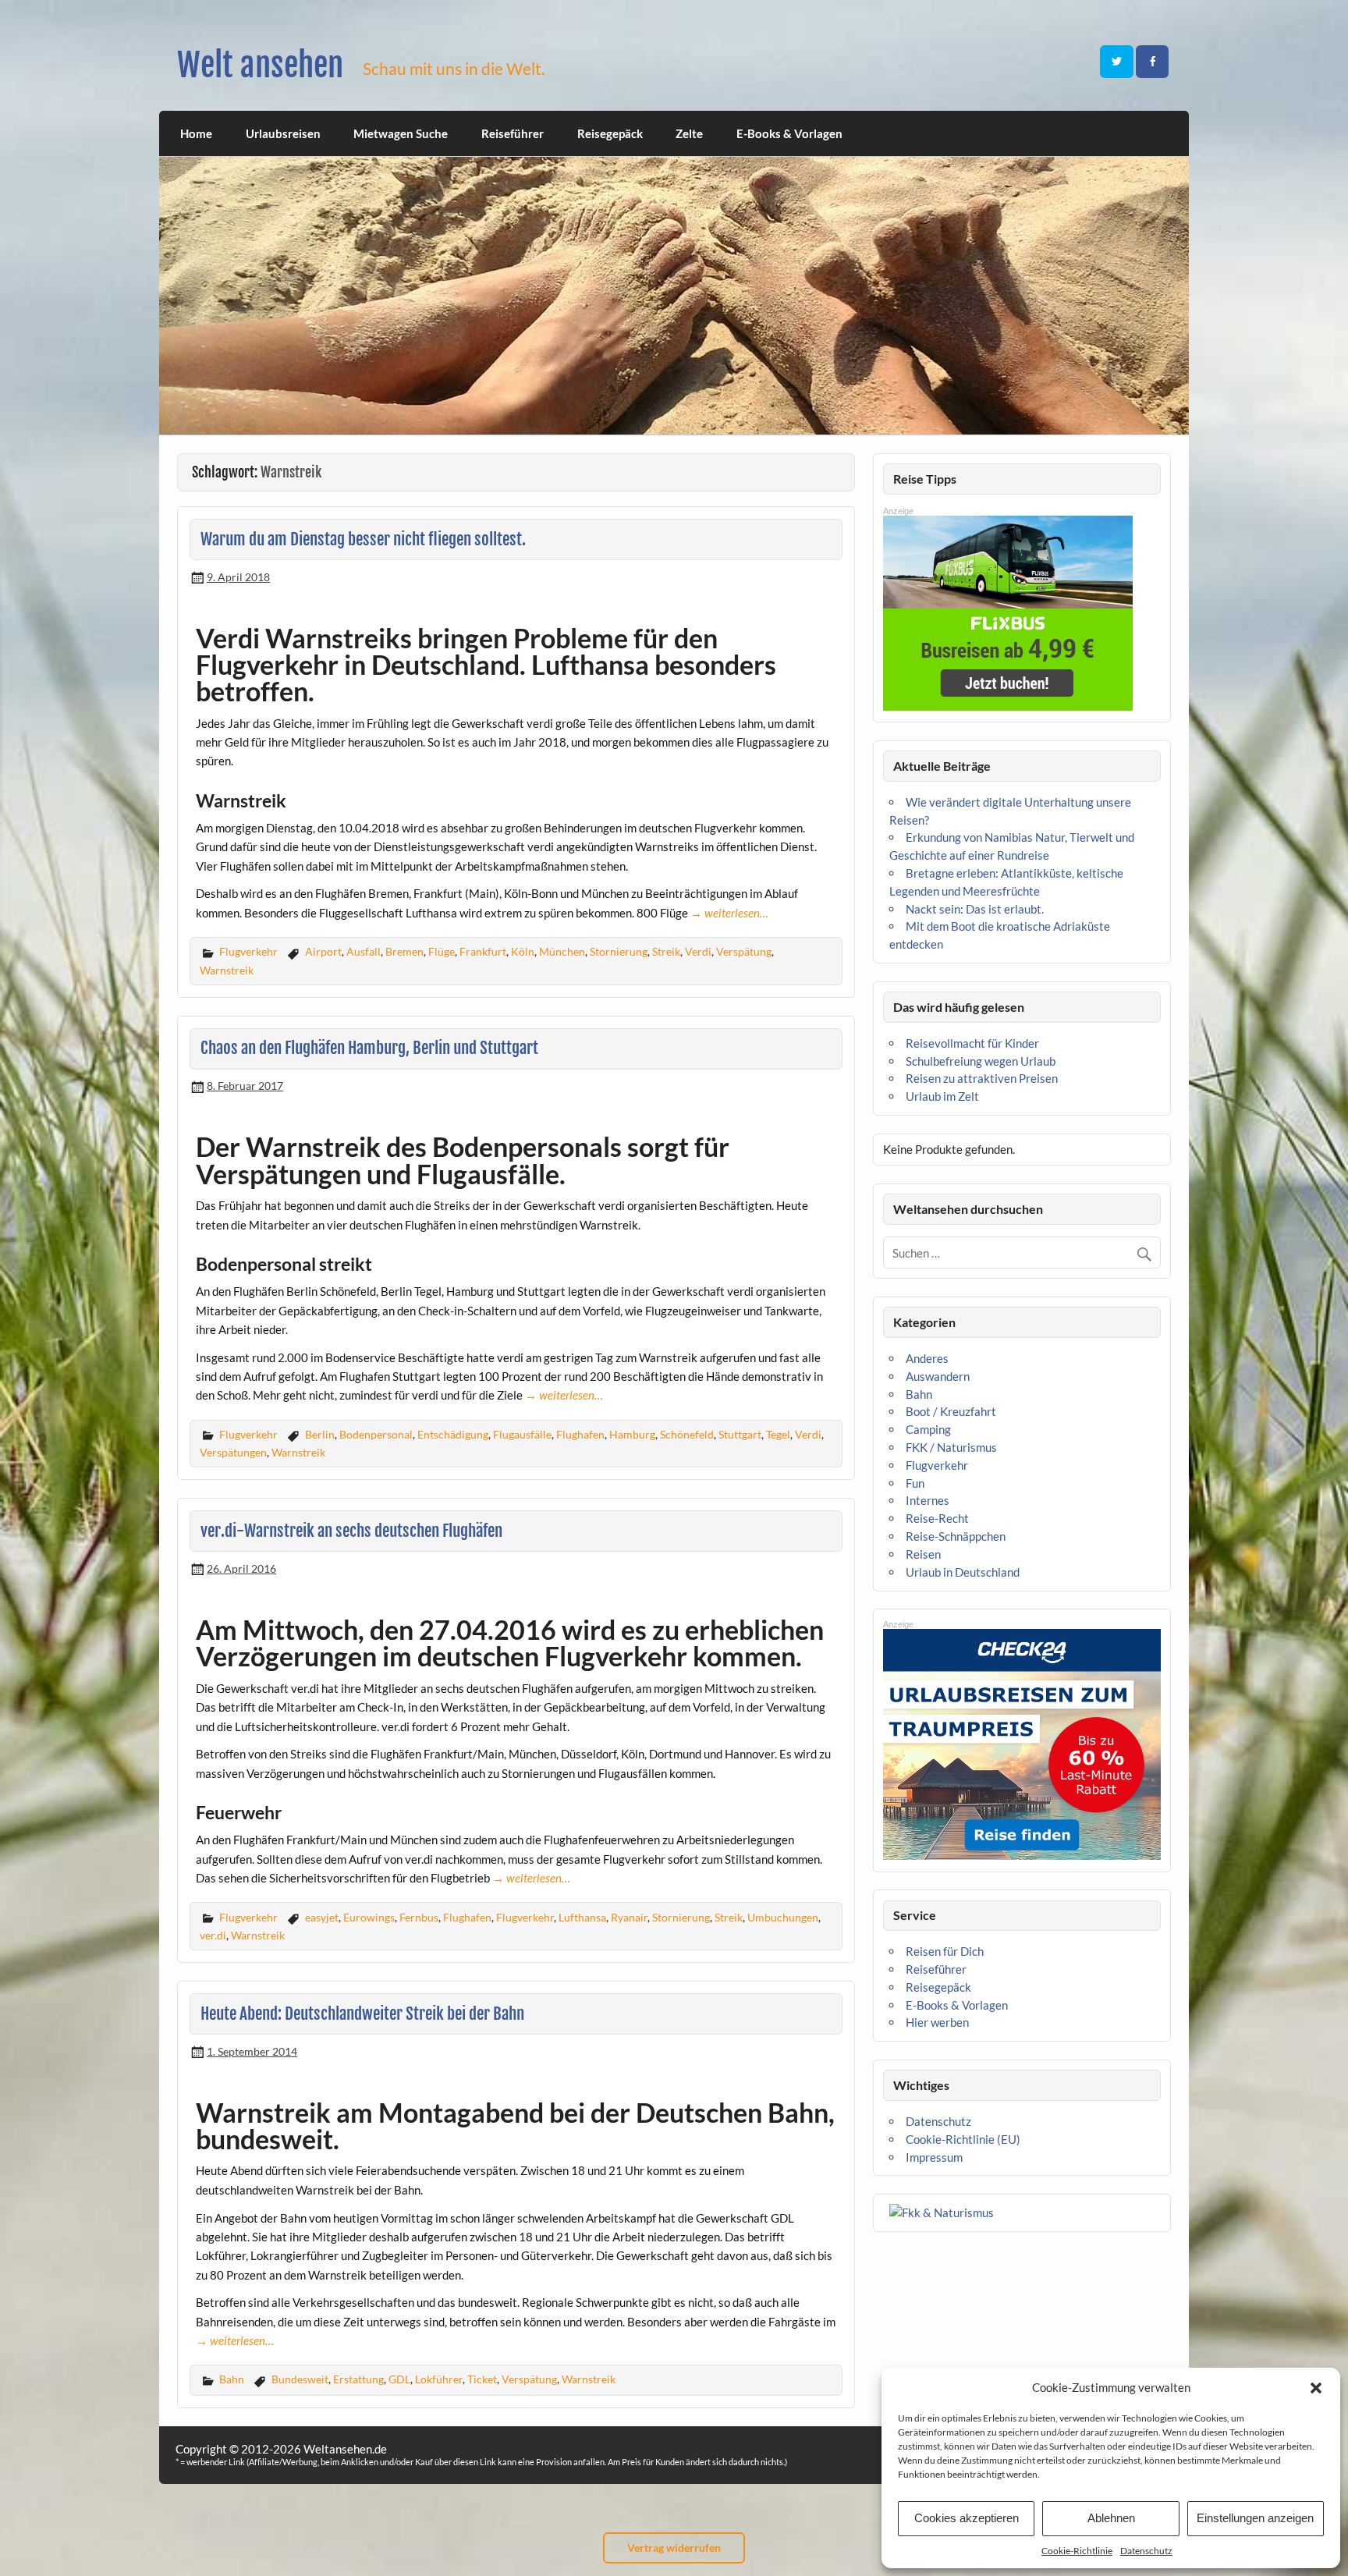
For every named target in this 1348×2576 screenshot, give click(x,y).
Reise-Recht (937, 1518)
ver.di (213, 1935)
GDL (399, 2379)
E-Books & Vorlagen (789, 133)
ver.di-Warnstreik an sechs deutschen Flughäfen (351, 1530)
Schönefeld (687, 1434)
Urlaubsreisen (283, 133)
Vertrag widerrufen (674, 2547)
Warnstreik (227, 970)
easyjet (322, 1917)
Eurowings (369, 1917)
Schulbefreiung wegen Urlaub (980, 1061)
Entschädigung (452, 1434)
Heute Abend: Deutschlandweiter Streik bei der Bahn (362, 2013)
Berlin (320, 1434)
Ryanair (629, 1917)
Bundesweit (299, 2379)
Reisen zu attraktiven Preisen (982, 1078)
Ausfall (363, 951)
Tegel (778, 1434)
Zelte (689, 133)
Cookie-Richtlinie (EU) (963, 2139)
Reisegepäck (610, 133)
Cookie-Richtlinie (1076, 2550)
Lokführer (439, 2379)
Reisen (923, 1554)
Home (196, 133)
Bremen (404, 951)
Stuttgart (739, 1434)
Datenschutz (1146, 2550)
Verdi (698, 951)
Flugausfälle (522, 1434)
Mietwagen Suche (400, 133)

==

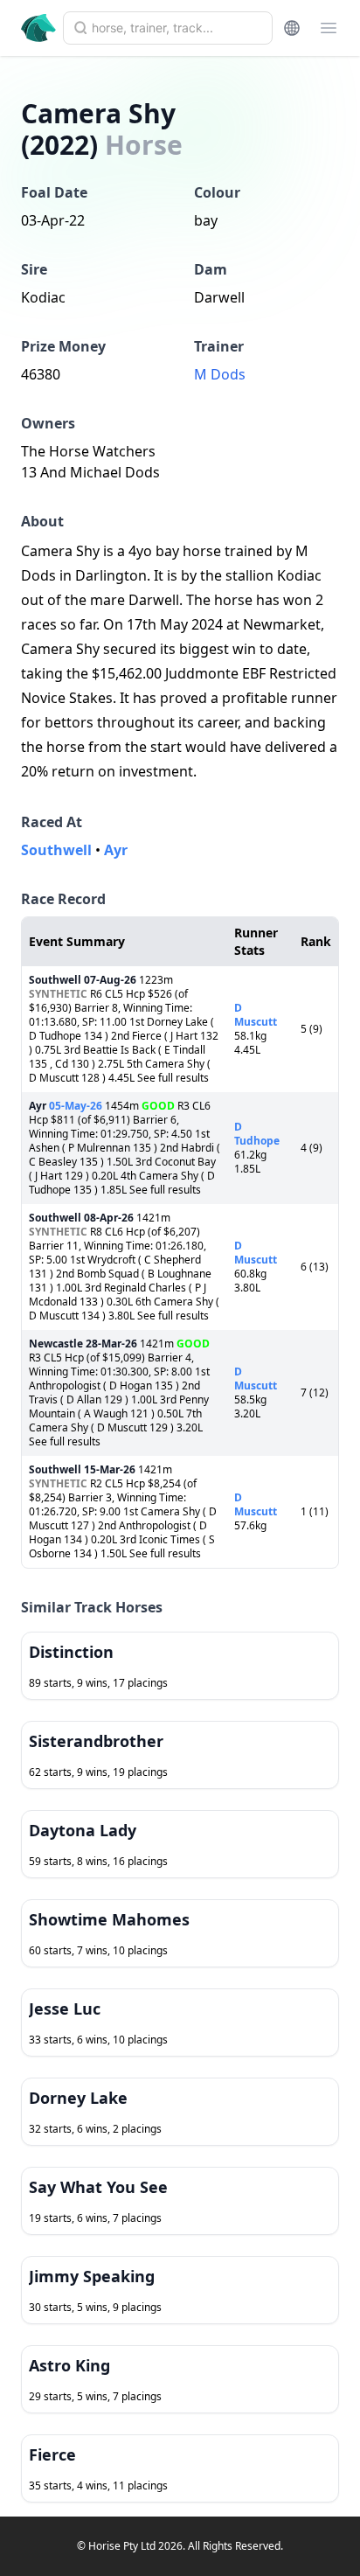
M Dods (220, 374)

---

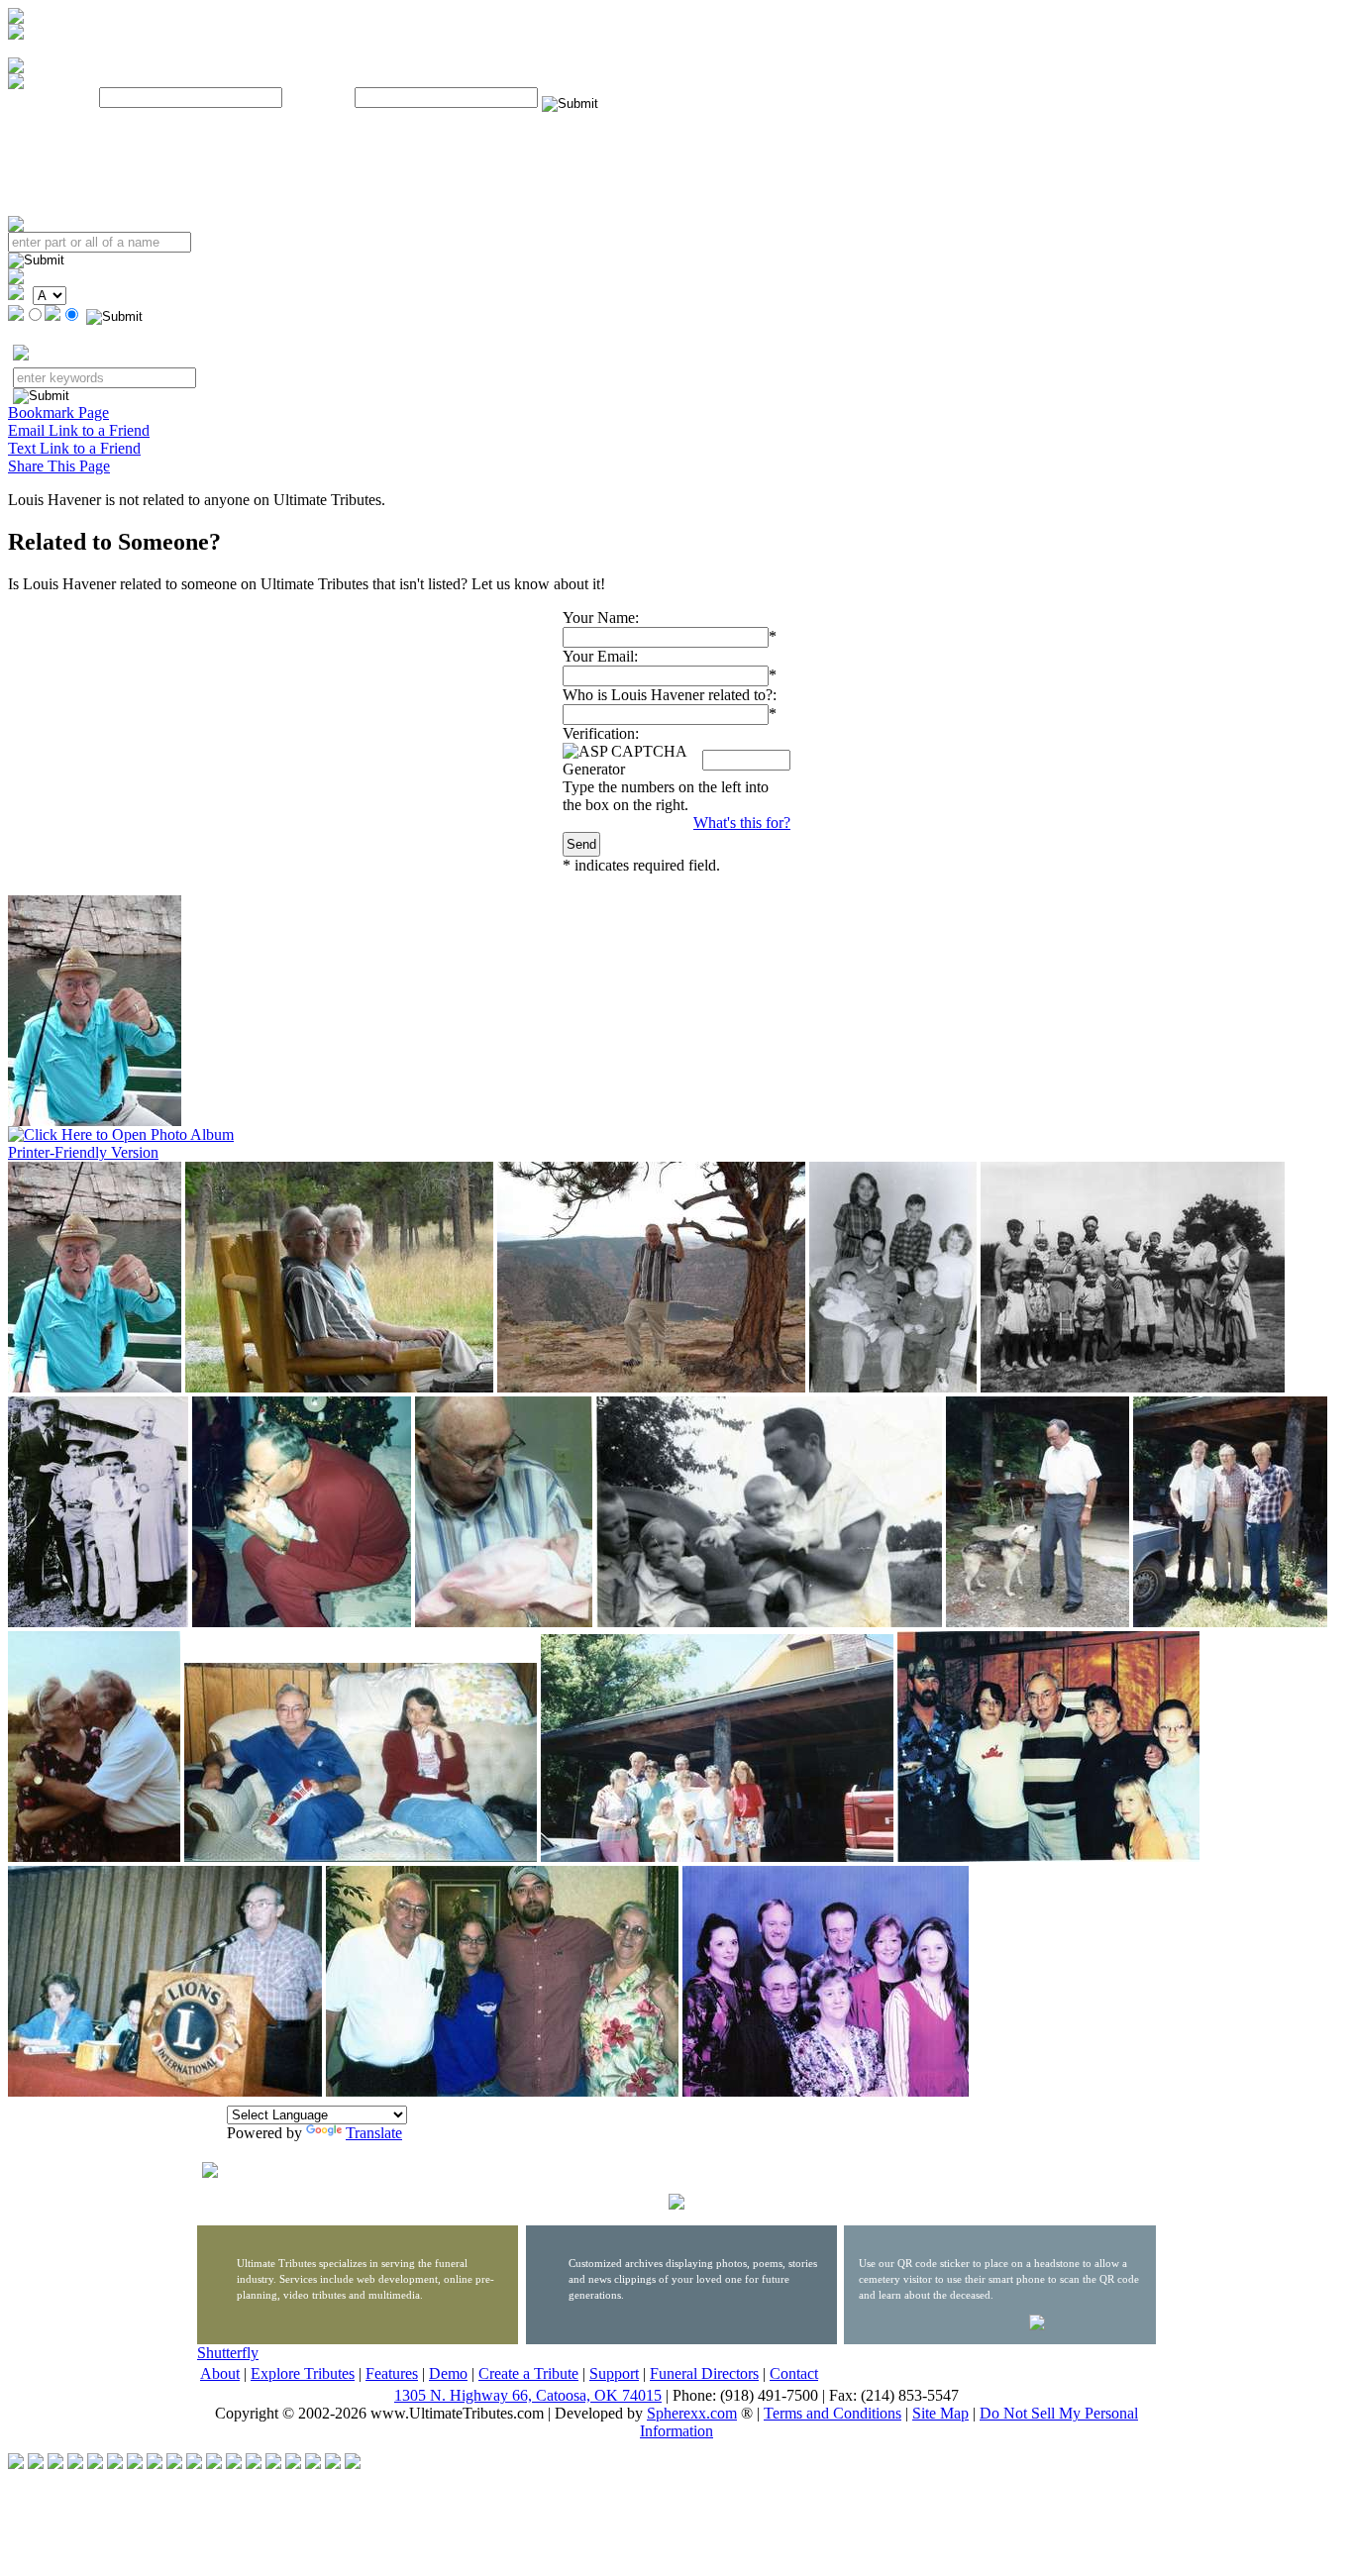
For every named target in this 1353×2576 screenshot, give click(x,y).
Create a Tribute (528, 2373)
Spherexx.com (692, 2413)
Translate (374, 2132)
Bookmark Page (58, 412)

» Activity: Where the data above reaches the line holding "For every named target in this 1348×2576", begin printing, and stop after the line holding "Ryanair (629, 1917)". Each line must be reproduced exactly, with nothing else added.

» Problem solution:
For every named target in this 1348×2576 screenshot, give click(x,y).
Reise-Recht (937, 1518)
ver.di (213, 1935)
GDL (399, 2379)
E-Books & Vorlagen (789, 133)
ver.di-Warnstreik an sechs deutschen Flughäfen (351, 1530)
Schönefeld (687, 1434)
Urlaubsreisen (283, 133)
Vertrag widerrufen (674, 2547)
Warnstreik (227, 970)
easyjet (322, 1917)
Eurowings (369, 1917)
Schulbefreiung wegen Urlaub (980, 1061)
Entschädigung (452, 1434)
Heute Abend: Deutschlandweiter Streik bei der Bahn (362, 2013)
Berlin (320, 1434)
Ryanair (629, 1917)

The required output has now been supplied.